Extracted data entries
- - - - -
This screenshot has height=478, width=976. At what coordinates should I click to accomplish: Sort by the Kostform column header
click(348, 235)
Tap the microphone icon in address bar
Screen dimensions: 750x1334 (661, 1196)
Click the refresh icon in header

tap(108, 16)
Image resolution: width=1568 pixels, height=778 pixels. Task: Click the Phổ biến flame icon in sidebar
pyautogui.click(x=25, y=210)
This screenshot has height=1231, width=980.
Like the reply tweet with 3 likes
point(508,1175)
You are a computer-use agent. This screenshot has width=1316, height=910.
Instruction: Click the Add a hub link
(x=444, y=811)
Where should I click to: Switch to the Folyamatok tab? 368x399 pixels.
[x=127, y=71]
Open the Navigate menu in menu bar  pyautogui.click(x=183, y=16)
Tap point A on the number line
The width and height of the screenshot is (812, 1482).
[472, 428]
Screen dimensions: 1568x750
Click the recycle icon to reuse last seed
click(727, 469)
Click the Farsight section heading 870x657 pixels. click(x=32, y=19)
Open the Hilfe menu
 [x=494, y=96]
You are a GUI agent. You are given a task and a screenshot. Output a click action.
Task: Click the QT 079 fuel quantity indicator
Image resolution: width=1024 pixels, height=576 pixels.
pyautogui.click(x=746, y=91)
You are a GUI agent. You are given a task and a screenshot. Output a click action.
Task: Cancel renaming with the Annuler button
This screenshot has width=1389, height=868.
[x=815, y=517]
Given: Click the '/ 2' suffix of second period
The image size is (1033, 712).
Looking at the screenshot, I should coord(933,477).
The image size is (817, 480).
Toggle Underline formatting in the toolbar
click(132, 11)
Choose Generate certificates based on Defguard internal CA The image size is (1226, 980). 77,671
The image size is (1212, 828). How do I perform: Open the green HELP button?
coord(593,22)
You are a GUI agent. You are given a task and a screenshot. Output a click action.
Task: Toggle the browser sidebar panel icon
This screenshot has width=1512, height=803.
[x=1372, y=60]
- - - - -
WORK INSTRUCTIONS - Rewrite the records starting at the beginning and ending at the line containing "coord(593,22)", substituting "ribbon" for "toolbar" and leaving everything else unchanged.

REPLY TO THE EXERCISE -
This screenshot has height=478, width=976. At what coordinates should I click to accomplish: Sort by the Kostform column header
click(348, 235)
Tap the microphone icon in address bar
Screen dimensions: 750x1334 (661, 1196)
Click the refresh icon in header

tap(108, 16)
Image resolution: width=1568 pixels, height=778 pixels. Task: Click the Phổ biến flame icon in sidebar
pyautogui.click(x=25, y=210)
This screenshot has height=1231, width=980.
Like the reply tweet with 3 likes
point(508,1175)
You are a computer-use agent. This screenshot has width=1316, height=910.
Instruction: Click the Add a hub link
(x=444, y=811)
Where should I click to: Switch to the Folyamatok tab? 368x399 pixels.
[x=127, y=71]
Open the Navigate menu in menu bar  pyautogui.click(x=183, y=16)
Tap point A on the number line
The width and height of the screenshot is (812, 1482).
[472, 428]
Screen dimensions: 1568x750
Click the recycle icon to reuse last seed
click(727, 469)
Click the Farsight section heading 870x657 pixels. click(x=32, y=19)
Open the Hilfe menu
 [x=494, y=96]
You are a GUI agent. You are given a task and a screenshot. Output a click action.
Task: Click the QT 079 fuel quantity indicator
Image resolution: width=1024 pixels, height=576 pixels.
pyautogui.click(x=746, y=91)
You are a GUI agent. You are given a task and a screenshot. Output a click action.
Task: Cancel renaming with the Annuler button
This screenshot has width=1389, height=868.
[x=815, y=517]
Given: Click the '/ 2' suffix of second period
The image size is (1033, 712).
Looking at the screenshot, I should coord(933,477).
The image size is (817, 480).
Toggle Underline formatting in the ribbon
click(132, 11)
Choose Generate certificates based on Defguard internal CA The image size is (1226, 980). 77,671
The image size is (1212, 828). How do I perform: Open the green HELP button?
coord(593,22)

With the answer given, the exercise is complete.